__EXCERPTED PASSAGE__
--------------------------------
Some approaches to teaching linear algebra define nonsingular matrices before broaching matrix invertibility. This will just add is_singular, with some changes to the associated documentation. thus making it a bit easier for Sage usage to follow one possible development of the topic.

Attachments (1)

trac_10454-matrix-is-singular.patch (2.8 KB) - added by rbeezer 10 years ago.

Download all attachments as: .zip

Change History (11)

comment:1 follow-up: Changed 10 years ago by jason

Do you think it might be better to add the positive phrasing, m.is_singular(), rather than the negative nonsingular version?

comment:2 in reply to: ↑ 1 Changed 10 years ago by rbeezer

Replying to jason:

Do you think it might be better to add the positive phrasing, m.is_singular(), rather than the negative nonsingular version?
--------------------------------
__RECORDS SHOWN__
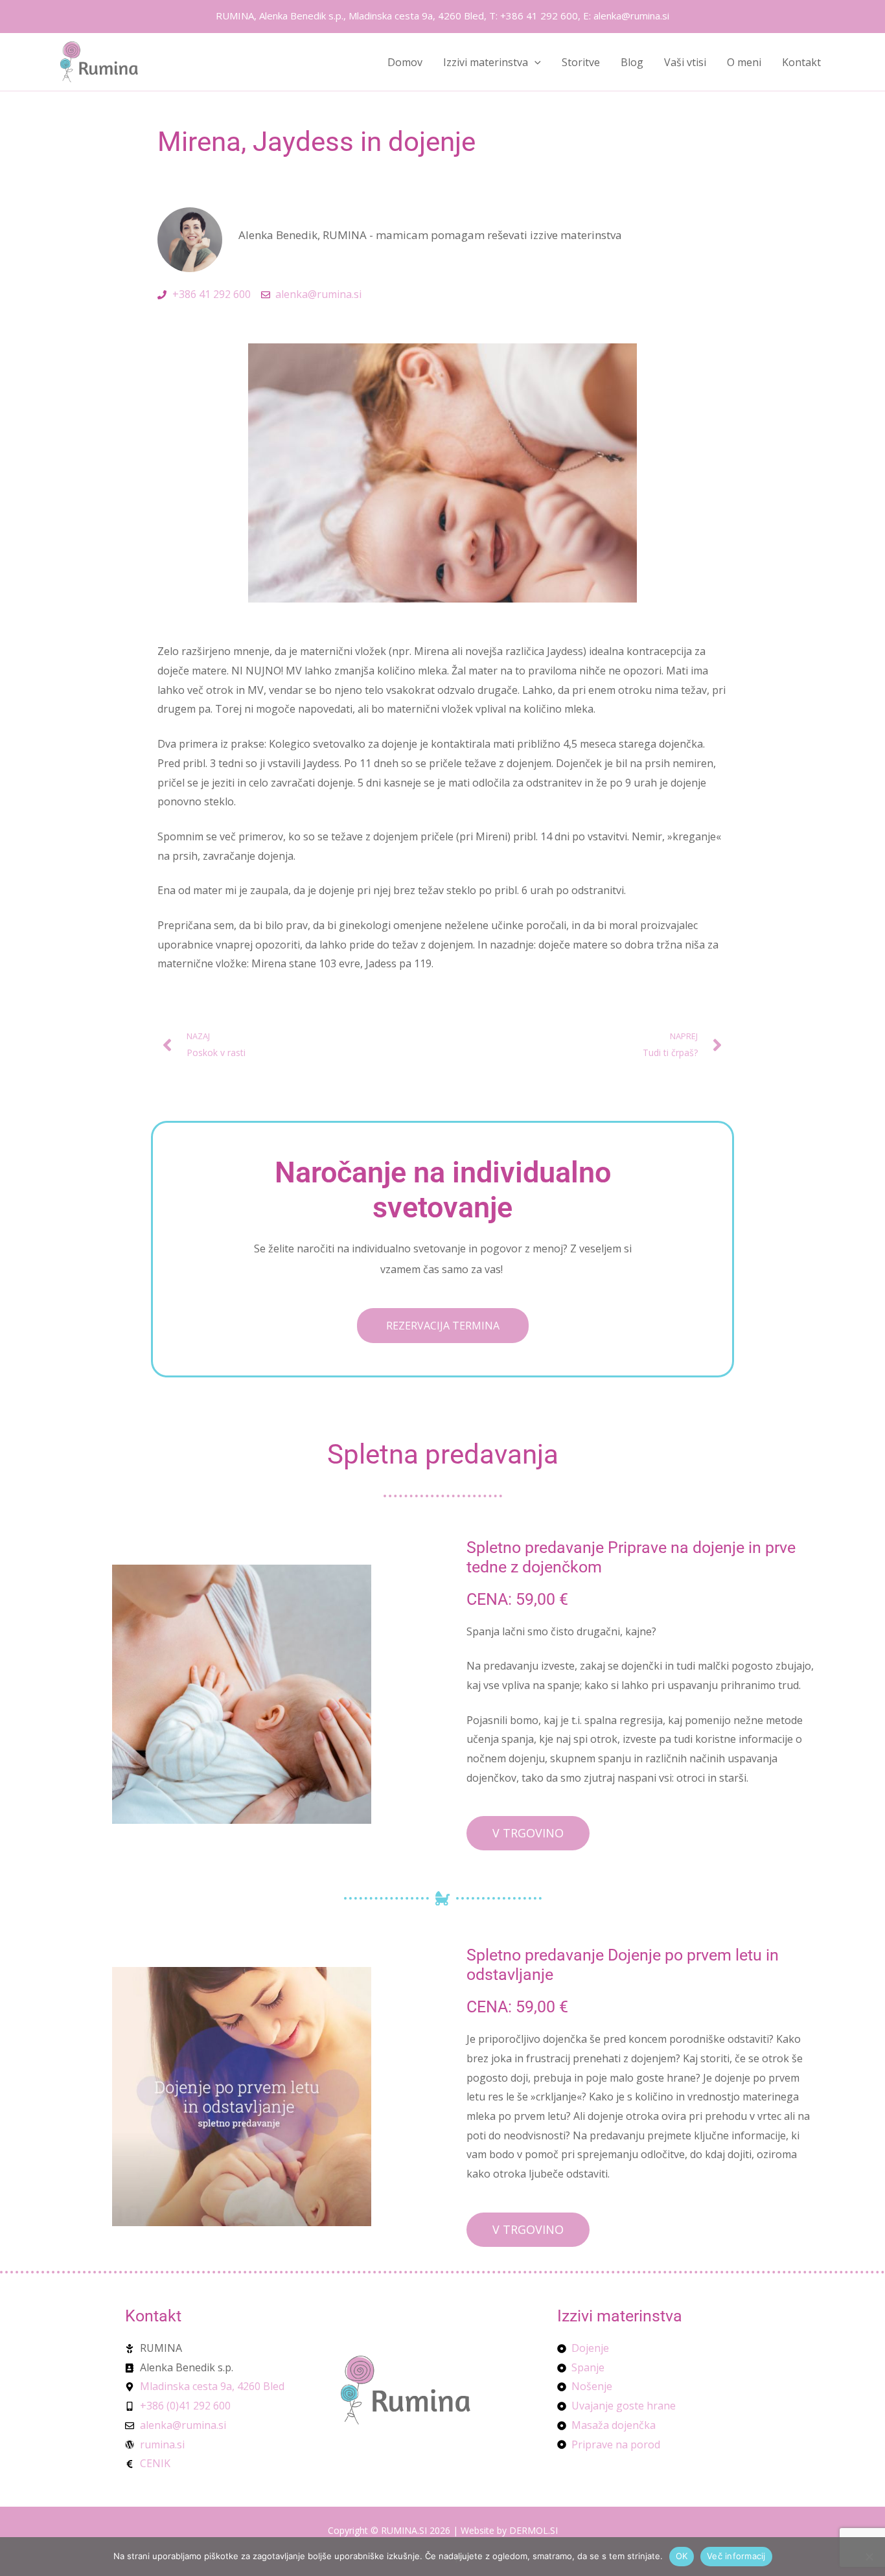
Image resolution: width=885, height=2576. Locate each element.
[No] (868, 2556)
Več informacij (736, 2556)
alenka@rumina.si (631, 15)
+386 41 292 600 (539, 15)
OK (682, 2556)
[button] (534, 62)
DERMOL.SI (533, 2530)
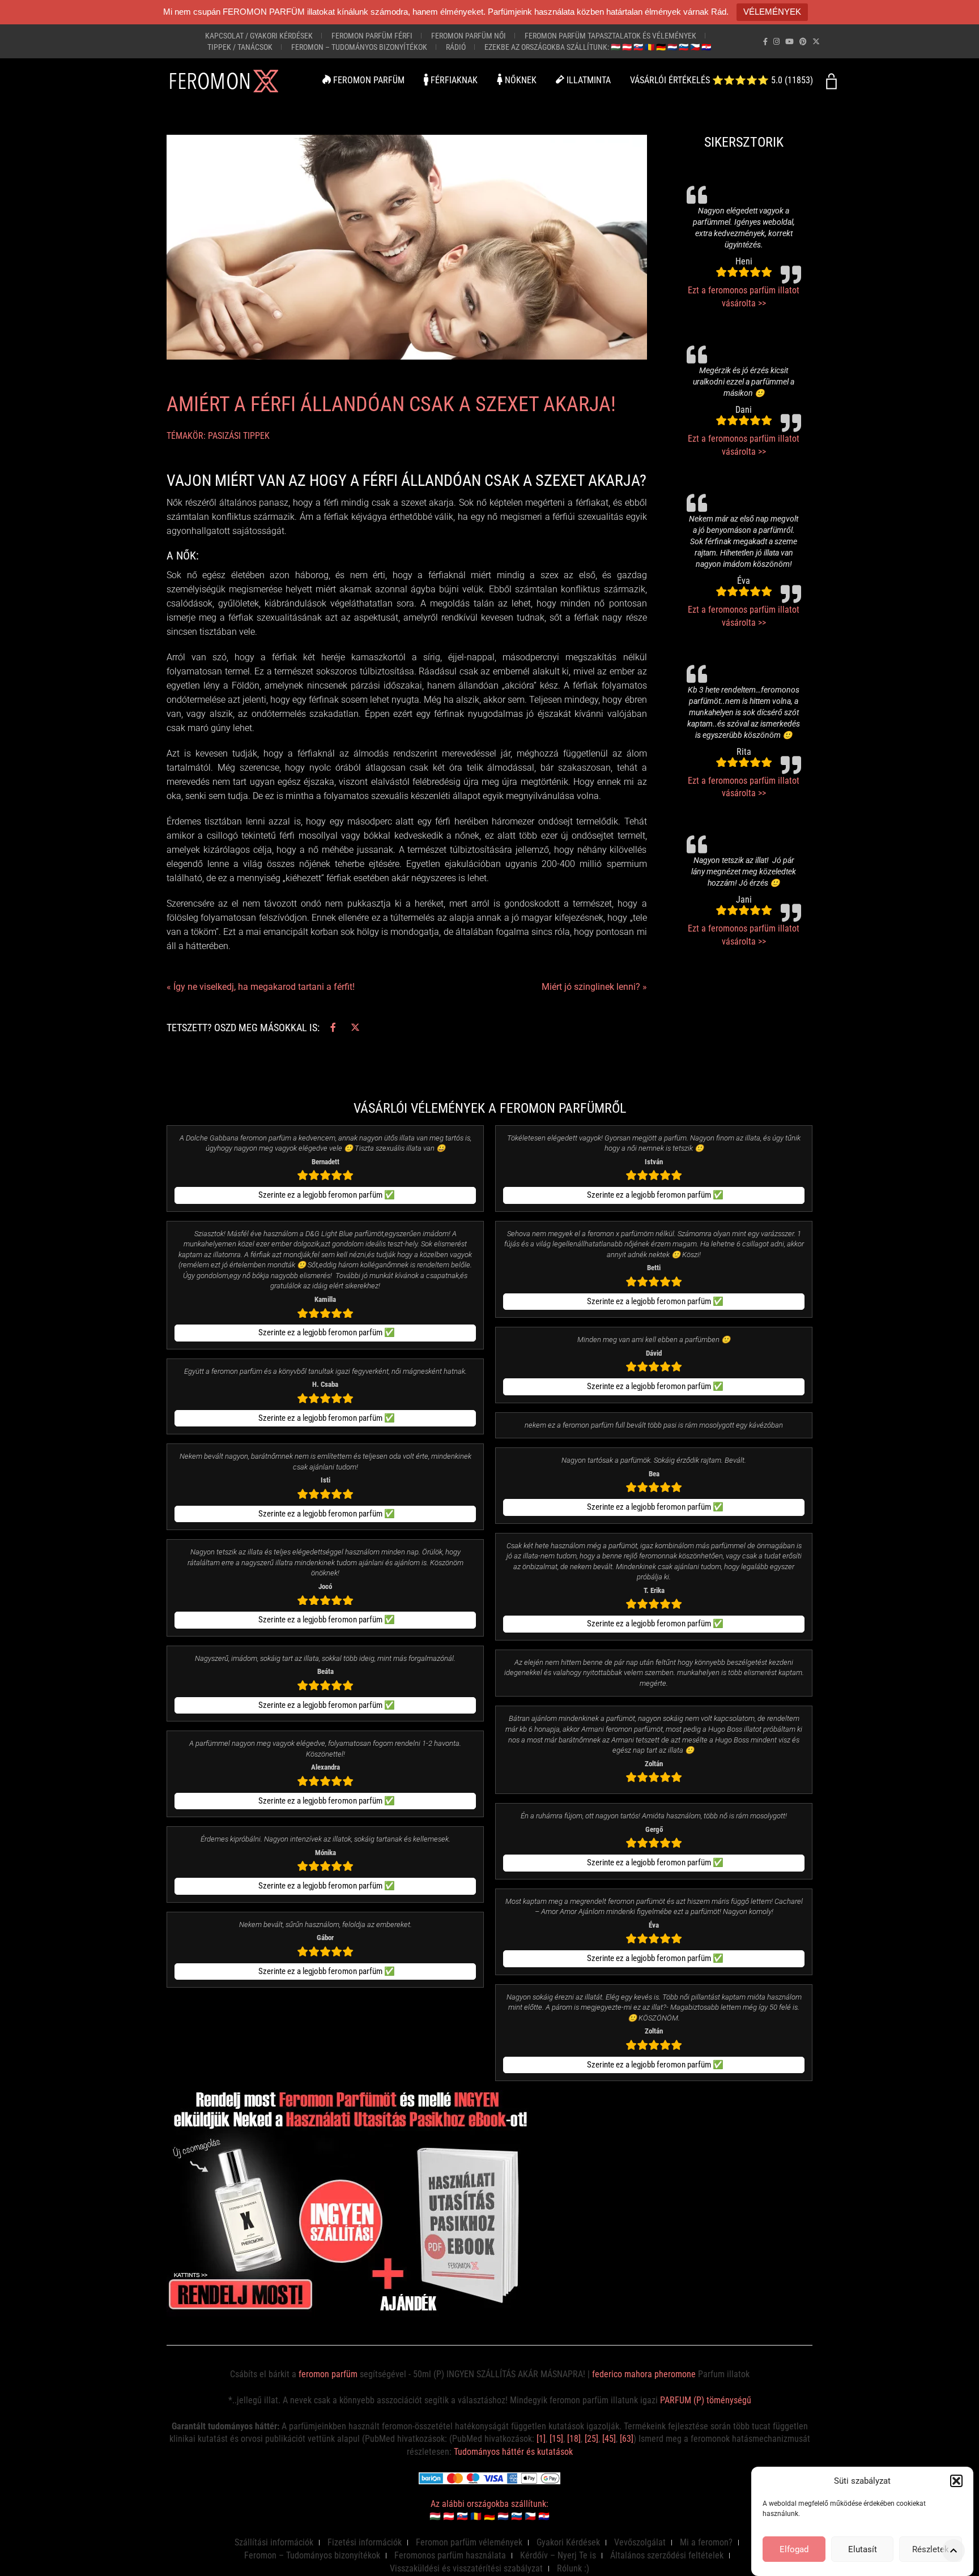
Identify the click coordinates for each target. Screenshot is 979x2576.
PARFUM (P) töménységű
--------------------------------
__THE TASKS__
a) Answer these from the ticket on matrix singularity:
(i) Which method does the ticket say it will add?
(ii) What is the size of the attached patch file?
(iii) Who wrote comment:1?
b) Carry on the ticket on matrix singularity from the point where it stops.

__TASK-BY-TASK OUTPUTS__
a)
(i) is_singular
(ii) 2.8 KB
(iii) jason

b)
I had that thought. It would then no longer be an alias, which means (a) the documentation could be separate from invertibility, and (b) it would only need to be done once (is_invertible is defined twice). Does it work for users/students? I like to define nonsingular, but there is no real good reason for that, I guess. What's your preference?

comment:3 follow-up: Changed 10 years ago by jason

My advisor (who was a very good writer) taught me that when you are talking about matrices with determinant zero, and that is the focus, you should use "singular", and when you are talking about matrices with nonzero determinant, and that is the focus, you should use "invertible". This was to avoid confusing the reader with too many negatives. So I think having m.is_singular() and m.is_invertible() is a nice combination. It's easy to say "to check if a matrix is nonsingular, see if m.is_singular() is false".

Personally, I use "invertible" when talking about invertible matrices, so I guess it isn't that huge of a deal. I just thought things could be clearer by not putting a negatively-phrased is_* method in there.

comment:4 in reply to: ↑ 3 Changed 10 years ago by rbeezer

Replying to jason:

Sounds very good to me. I'll likely take this approach.

comment:5 Changed 10 years ago by jason

I guess the other philosophy at play here is that typically, is_* functions determine what an object *is*, not what it is not. There probably are exceptions, though...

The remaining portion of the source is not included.